The link to games and the drama triangle is just as direct. The roles of Victim, Persecutor, and Rescuer each come with a signature racket feeling — helplessness, righteous anger, and put-upon resentment. The game supplies the drama; the racket feeling is what you take home at the end. See the feeling clearly and the game it belongs to often becomes obvious too.

Why noticing your racket feeling matters

Your go-to racket feeling is one of the most revealing things about you, because it points straight at the authentic feeling you were taught to bury. If you reliably feel guilty, there may be unexpressed anger underneath. If you reliably feel angry, there may be unacknowledged hurt or fear. The substitute is a signpost back to the real thing.

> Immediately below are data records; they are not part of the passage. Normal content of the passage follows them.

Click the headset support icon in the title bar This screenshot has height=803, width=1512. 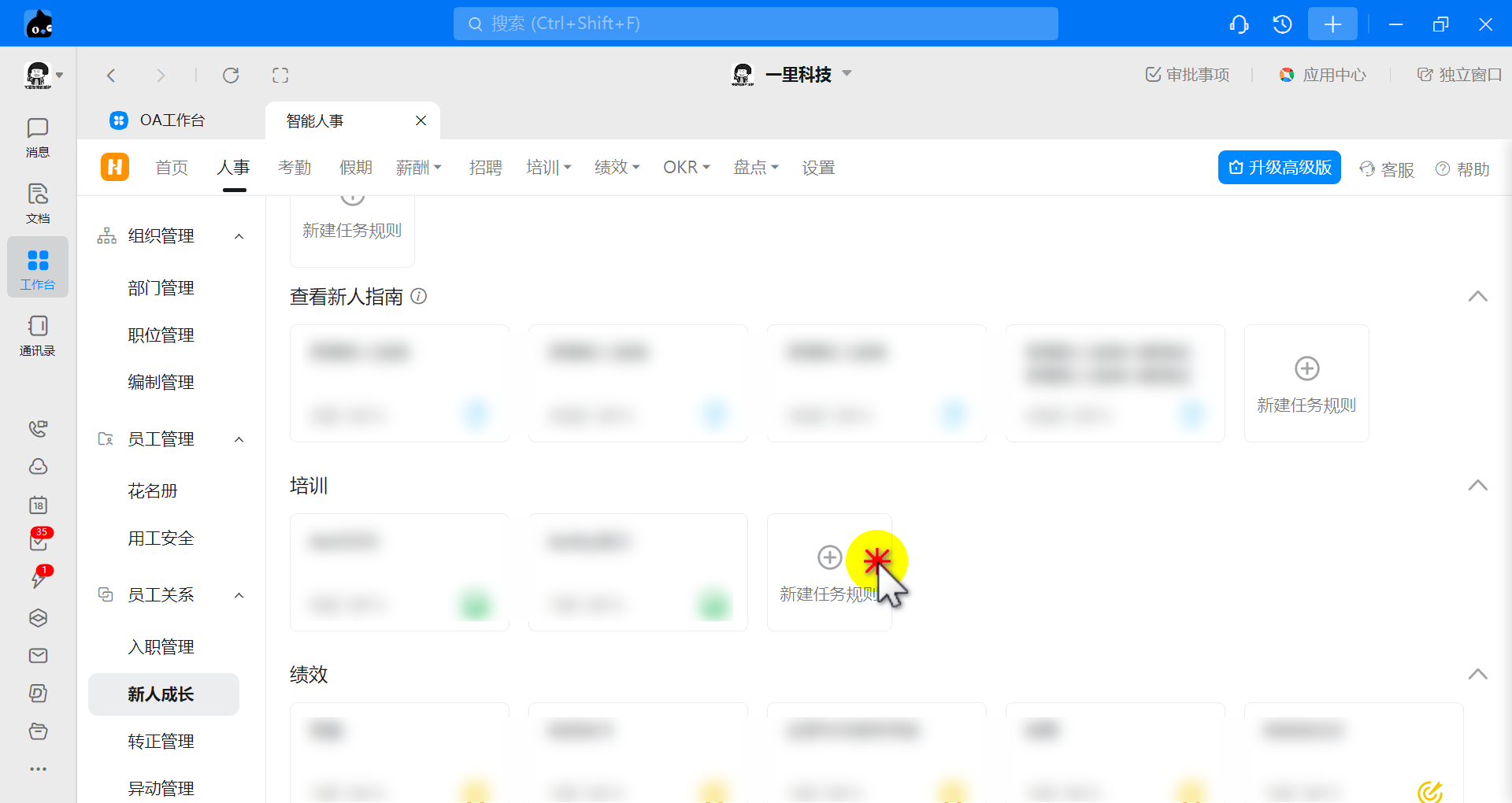pos(1239,24)
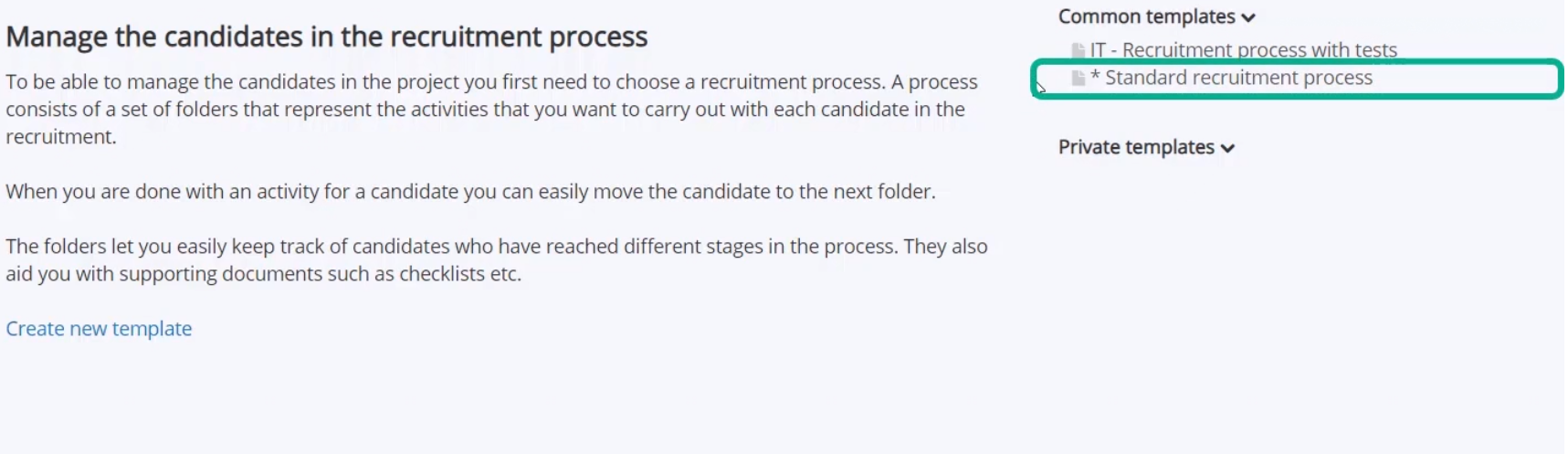Click the word 'recruitment.' ending the first paragraph
The width and height of the screenshot is (1568, 454).
pyautogui.click(x=60, y=137)
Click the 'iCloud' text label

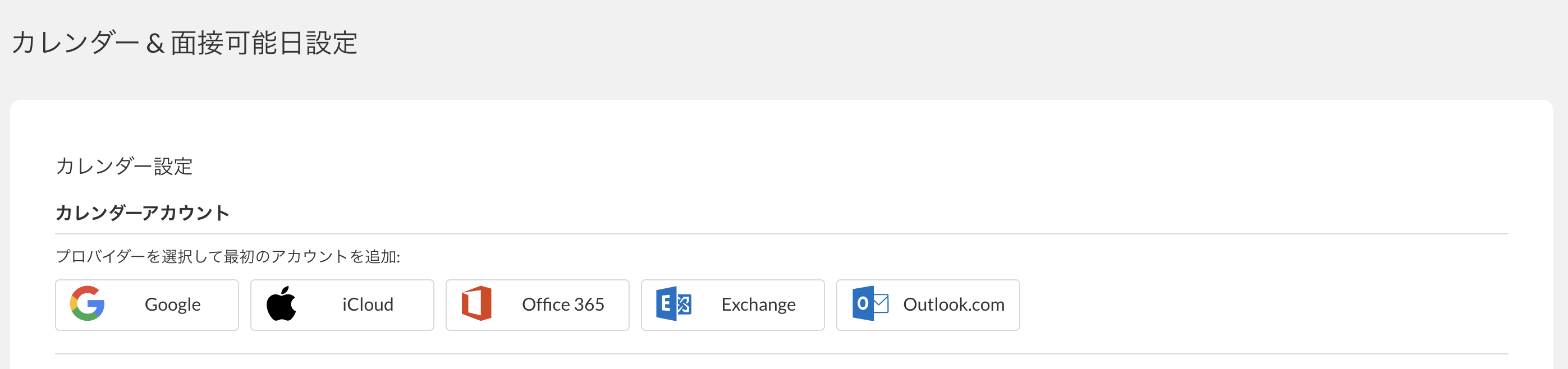click(368, 305)
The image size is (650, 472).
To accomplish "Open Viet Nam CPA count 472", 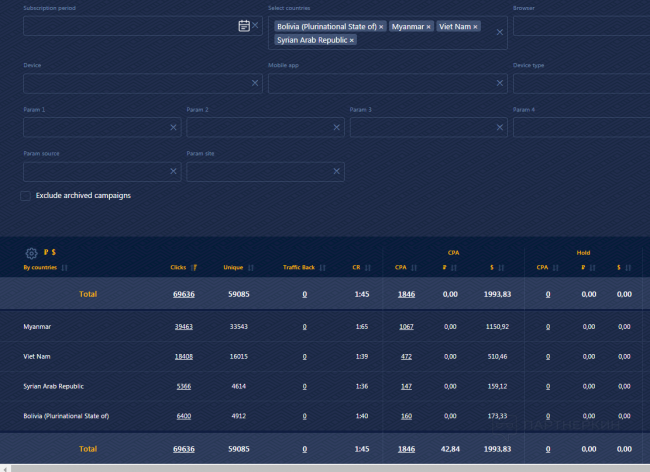I will [x=406, y=355].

You can't choose differently about a feeling you don't know is a substitute. The whole shift begins with recognition — catching the familiar feeling as it arises and asking, gently, "is this what's actually true for me right now, or is this just the feeling I always reach for?" That single question, asked from Adult, is the crack in an otherwise sealed loop. It won't dissolve a lifetime's pattern overnight, but it restores something the racket quietly took away: the freedom to feel what's real, and to do something useful with it.

Further reading

  • English, F. (1971). "The Substitution Factor: Rackets and Real Feelings." Transactional Analysis Journal, 1(4), 27–32.
  • Erskine, R. G. & Zalcman, M. J. (1979). "The Racket System: A Model for Racket Analysis." Transactional Analysis Journal, 9(1), 51–59.
  • Berne, E. (1964). Games People Play. Grove Press.
  • Stewart, I. & Joines, V. (1987). TA Today: A New Introduction to Transactional Analysis. Lifespace Publishing.